** Opening Available records block **

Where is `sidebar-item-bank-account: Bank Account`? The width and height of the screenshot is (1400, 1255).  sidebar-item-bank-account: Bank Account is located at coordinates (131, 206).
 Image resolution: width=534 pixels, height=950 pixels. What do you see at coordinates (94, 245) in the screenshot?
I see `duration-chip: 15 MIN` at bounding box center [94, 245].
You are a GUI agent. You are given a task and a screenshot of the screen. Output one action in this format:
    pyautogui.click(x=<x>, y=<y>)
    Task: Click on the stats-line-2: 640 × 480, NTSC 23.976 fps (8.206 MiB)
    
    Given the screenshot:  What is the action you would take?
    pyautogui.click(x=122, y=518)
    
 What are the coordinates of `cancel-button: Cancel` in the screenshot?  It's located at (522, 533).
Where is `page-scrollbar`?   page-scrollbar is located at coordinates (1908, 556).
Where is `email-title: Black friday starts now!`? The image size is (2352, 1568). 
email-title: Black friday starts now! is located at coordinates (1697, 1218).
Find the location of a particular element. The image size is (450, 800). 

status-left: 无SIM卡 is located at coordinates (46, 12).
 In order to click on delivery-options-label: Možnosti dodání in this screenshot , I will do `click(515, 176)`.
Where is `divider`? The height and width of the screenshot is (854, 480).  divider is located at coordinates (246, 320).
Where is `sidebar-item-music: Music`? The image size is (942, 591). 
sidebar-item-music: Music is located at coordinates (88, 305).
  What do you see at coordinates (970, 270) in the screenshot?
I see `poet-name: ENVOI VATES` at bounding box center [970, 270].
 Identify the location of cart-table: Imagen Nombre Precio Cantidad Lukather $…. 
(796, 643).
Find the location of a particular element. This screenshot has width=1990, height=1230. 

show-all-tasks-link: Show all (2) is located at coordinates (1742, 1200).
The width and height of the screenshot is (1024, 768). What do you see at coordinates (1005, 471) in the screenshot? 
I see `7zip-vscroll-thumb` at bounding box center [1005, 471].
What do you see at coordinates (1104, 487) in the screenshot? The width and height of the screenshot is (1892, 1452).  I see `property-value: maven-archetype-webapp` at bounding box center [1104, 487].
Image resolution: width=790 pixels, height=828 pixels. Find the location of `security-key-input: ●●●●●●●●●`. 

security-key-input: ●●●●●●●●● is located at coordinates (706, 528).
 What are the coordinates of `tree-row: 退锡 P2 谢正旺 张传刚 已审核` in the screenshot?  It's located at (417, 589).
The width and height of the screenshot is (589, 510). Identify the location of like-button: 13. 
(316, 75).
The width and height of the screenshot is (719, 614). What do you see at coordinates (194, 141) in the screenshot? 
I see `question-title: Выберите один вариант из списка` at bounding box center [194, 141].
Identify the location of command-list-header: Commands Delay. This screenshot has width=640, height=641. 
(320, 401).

** Closing Available records block **

#### [Your assignment]
Rewrite all of the records above as a numbered list, one line per item, and leave out the blank lines.

#### [Response to the exercise]
1. Where is `sidebar-item-bank-account: Bank Account`? The width and height of the screenshot is (1400, 1255).  sidebar-item-bank-account: Bank Account is located at coordinates (131, 206).
2.  Image resolution: width=534 pixels, height=950 pixels. What do you see at coordinates (94, 245) in the screenshot?
3. I see `duration-chip: 15 MIN` at bounding box center [94, 245].
4. You are a GUI agent. You are given a task and a screenshot of the screen. Output one action in this format:
5.     pyautogui.click(x=<x>, y=<y>)
6.     Task: Click on the stats-line-2: 640 × 480, NTSC 23.976 fps (8.206 MiB)
7.     Given the screenshot:  What is the action you would take?
8.     pyautogui.click(x=122, y=518)
9.  What are the coordinates of `cancel-button: Cancel` in the screenshot?  It's located at (522, 533).
10. Where is `page-scrollbar`?   page-scrollbar is located at coordinates (1908, 556).
11. Where is `email-title: Black friday starts now!`? The image size is (2352, 1568). 
12. email-title: Black friday starts now! is located at coordinates (1697, 1218).
13. Find the location of a particular element. The image size is (450, 800). 
14. status-left: 无SIM卡 is located at coordinates (46, 12).
15.  In order to click on delivery-options-label: Možnosti dodání in this screenshot , I will do `click(515, 176)`.
16. Where is `divider`? The height and width of the screenshot is (854, 480).  divider is located at coordinates (246, 320).
17. Where is `sidebar-item-music: Music`? The image size is (942, 591). 
18. sidebar-item-music: Music is located at coordinates (88, 305).
19.   What do you see at coordinates (970, 270) in the screenshot?
20. I see `poet-name: ENVOI VATES` at bounding box center [970, 270].
21.  Identify the location of cart-table: Imagen Nombre Precio Cantidad Lukather $…. 
22. (796, 643).
23. Find the location of a particular element. This screenshot has width=1990, height=1230. 
24. show-all-tasks-link: Show all (2) is located at coordinates (1742, 1200).
25. The width and height of the screenshot is (1024, 768). What do you see at coordinates (1005, 471) in the screenshot? 
26. I see `7zip-vscroll-thumb` at bounding box center [1005, 471].
27. What do you see at coordinates (1104, 487) in the screenshot? The width and height of the screenshot is (1892, 1452).  I see `property-value: maven-archetype-webapp` at bounding box center [1104, 487].
28. Image resolution: width=790 pixels, height=828 pixels. Find the location of `security-key-input: ●●●●●●●●●`. 
29. security-key-input: ●●●●●●●●● is located at coordinates (706, 528).
30.  What are the coordinates of `tree-row: 退锡 P2 谢正旺 张传刚 已审核` in the screenshot?  It's located at (417, 589).
31. The width and height of the screenshot is (589, 510). Identify the location of like-button: 13. 
32. (316, 75).
33. The width and height of the screenshot is (719, 614). What do you see at coordinates (194, 141) in the screenshot? 
34. I see `question-title: Выберите один вариант из списка` at bounding box center [194, 141].
35. Identify the location of command-list-header: Commands Delay. This screenshot has width=640, height=641. 
36. (320, 401).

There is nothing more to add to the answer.